— Start of DATASET —
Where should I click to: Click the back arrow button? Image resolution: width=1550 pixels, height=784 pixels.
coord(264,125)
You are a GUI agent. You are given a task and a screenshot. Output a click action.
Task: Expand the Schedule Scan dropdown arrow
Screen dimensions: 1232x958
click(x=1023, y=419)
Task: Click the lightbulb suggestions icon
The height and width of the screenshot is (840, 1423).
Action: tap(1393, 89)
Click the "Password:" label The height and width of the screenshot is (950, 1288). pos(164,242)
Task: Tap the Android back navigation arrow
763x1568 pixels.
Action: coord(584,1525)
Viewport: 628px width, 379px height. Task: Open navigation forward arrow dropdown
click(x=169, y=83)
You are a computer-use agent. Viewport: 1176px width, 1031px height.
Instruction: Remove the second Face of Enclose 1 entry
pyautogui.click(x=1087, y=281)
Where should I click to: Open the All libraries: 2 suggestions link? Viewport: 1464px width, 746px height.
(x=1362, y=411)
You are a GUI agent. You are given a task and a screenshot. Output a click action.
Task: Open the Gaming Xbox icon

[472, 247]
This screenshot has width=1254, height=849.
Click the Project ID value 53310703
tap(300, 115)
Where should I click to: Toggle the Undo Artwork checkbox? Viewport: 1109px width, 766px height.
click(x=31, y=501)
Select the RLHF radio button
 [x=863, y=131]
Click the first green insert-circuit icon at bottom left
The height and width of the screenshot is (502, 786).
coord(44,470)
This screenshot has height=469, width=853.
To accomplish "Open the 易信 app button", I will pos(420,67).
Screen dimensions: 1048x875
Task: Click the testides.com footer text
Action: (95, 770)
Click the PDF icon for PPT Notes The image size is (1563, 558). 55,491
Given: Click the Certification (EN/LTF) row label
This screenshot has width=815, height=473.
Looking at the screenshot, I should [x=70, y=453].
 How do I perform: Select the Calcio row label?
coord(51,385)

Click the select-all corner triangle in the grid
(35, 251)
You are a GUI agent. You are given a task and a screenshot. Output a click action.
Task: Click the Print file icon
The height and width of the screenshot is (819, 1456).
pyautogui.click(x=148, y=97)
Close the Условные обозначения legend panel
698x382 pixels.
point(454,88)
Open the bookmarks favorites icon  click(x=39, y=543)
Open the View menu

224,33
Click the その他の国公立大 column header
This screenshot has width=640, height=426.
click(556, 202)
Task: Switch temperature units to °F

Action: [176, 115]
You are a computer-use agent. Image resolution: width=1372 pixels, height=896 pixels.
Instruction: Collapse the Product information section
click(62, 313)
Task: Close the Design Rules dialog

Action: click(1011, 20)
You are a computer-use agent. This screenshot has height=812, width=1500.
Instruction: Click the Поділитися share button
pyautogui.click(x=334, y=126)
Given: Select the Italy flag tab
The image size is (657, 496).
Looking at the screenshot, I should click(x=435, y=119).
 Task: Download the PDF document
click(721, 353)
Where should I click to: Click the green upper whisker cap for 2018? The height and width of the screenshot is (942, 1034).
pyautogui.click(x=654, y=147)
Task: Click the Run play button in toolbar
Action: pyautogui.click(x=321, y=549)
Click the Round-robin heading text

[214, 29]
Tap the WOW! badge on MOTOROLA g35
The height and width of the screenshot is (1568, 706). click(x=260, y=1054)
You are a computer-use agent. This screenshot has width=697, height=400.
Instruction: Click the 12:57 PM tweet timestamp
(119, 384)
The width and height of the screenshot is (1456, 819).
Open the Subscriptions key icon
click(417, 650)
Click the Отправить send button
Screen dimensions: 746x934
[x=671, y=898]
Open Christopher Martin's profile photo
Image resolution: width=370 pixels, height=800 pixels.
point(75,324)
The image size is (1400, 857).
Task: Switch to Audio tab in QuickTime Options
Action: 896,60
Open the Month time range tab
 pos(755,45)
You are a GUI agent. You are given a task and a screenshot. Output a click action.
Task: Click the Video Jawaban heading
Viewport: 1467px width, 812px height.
— End of DATASET —
WHAT IS BEING ASKED: Rewrite every one of the records above, substituting "interface agent" for each occurrence of "GUI agent" and leaving everything else unchanged.

CORRECT OUTPUT:
Where should I click to: Click the back arrow button? Image resolution: width=1550 pixels, height=784 pixels.
coord(264,125)
You are a interface agent. You are given a task and a screenshot. Output a click action.
Task: Expand the Schedule Scan dropdown arrow
Screen dimensions: 1232x958
click(x=1023, y=419)
Task: Click the lightbulb suggestions icon
The height and width of the screenshot is (840, 1423).
Action: tap(1393, 89)
Click the "Password:" label The height and width of the screenshot is (950, 1288). pos(164,242)
Task: Tap the Android back navigation arrow
763x1568 pixels.
Action: coord(584,1525)
Viewport: 628px width, 379px height. Task: Open navigation forward arrow dropdown
click(x=169, y=83)
You are a computer-use agent. Viewport: 1176px width, 1031px height.
Instruction: Remove the second Face of Enclose 1 entry
pyautogui.click(x=1087, y=281)
Where should I click to: Open the All libraries: 2 suggestions link? Viewport: 1464px width, 746px height.
(x=1362, y=411)
You are a interface agent. You are given a task and a screenshot. Output a click action.
Task: Open the Gaming Xbox icon

[472, 247]
This screenshot has width=1254, height=849.
Click the Project ID value 53310703
tap(300, 115)
Where should I click to: Toggle the Undo Artwork checkbox? Viewport: 1109px width, 766px height.
click(x=31, y=501)
Select the RLHF radio button
 [x=863, y=131]
Click the first green insert-circuit icon at bottom left
The height and width of the screenshot is (502, 786).
coord(44,470)
This screenshot has height=469, width=853.
To accomplish "Open the 易信 app button", I will pos(420,67).
Screen dimensions: 1048x875
Task: Click the testides.com footer text
Action: (95, 770)
Click the PDF icon for PPT Notes The image size is (1563, 558). 55,491
Given: Click the Certification (EN/LTF) row label
This screenshot has width=815, height=473.
Looking at the screenshot, I should [x=70, y=453].
 How do I perform: Select the Calcio row label?
coord(51,385)

Click the select-all corner triangle in the grid
(35, 251)
You are a interface agent. You are given a task and a screenshot. Output a click action.
Task: Click the Print file icon
The height and width of the screenshot is (819, 1456).
pyautogui.click(x=148, y=97)
Close the Условные обозначения legend panel
698x382 pixels.
point(454,88)
Open the bookmarks favorites icon  click(x=39, y=543)
Open the View menu

224,33
Click the その他の国公立大 column header
This screenshot has width=640, height=426.
click(556, 202)
Task: Switch temperature units to °F

Action: [176, 115]
You are a computer-use agent. Image resolution: width=1372 pixels, height=896 pixels.
Instruction: Collapse the Product information section
click(62, 313)
Task: Close the Design Rules dialog

Action: click(1011, 20)
You are a computer-use agent. This screenshot has height=812, width=1500.
Instruction: Click the Поділитися share button
pyautogui.click(x=334, y=126)
Given: Select the Italy flag tab
The image size is (657, 496).
Looking at the screenshot, I should click(x=435, y=119).
 Task: Download the PDF document
click(721, 353)
Where should I click to: Click the green upper whisker cap for 2018? The height and width of the screenshot is (942, 1034).
pyautogui.click(x=654, y=147)
Task: Click the Run play button in toolbar
Action: pyautogui.click(x=321, y=549)
Click the Round-robin heading text

[214, 29]
Tap the WOW! badge on MOTOROLA g35
The height and width of the screenshot is (1568, 706). click(x=260, y=1054)
You are a computer-use agent. This screenshot has width=697, height=400.
Instruction: Click the 12:57 PM tweet timestamp
(119, 384)
The width and height of the screenshot is (1456, 819).
Open the Subscriptions key icon
click(417, 650)
Click the Отправить send button
Screen dimensions: 746x934
[x=671, y=898]
Open Christopher Martin's profile photo
Image resolution: width=370 pixels, height=800 pixels.
point(75,324)
The image size is (1400, 857).
Task: Switch to Audio tab in QuickTime Options
Action: 896,60
Open the Month time range tab
 pos(755,45)
You are a interface agent. You are given a task and a screenshot. Output a click action.
Task: Click the Video Jawaban heading
Viewport: 1467px width, 812px height.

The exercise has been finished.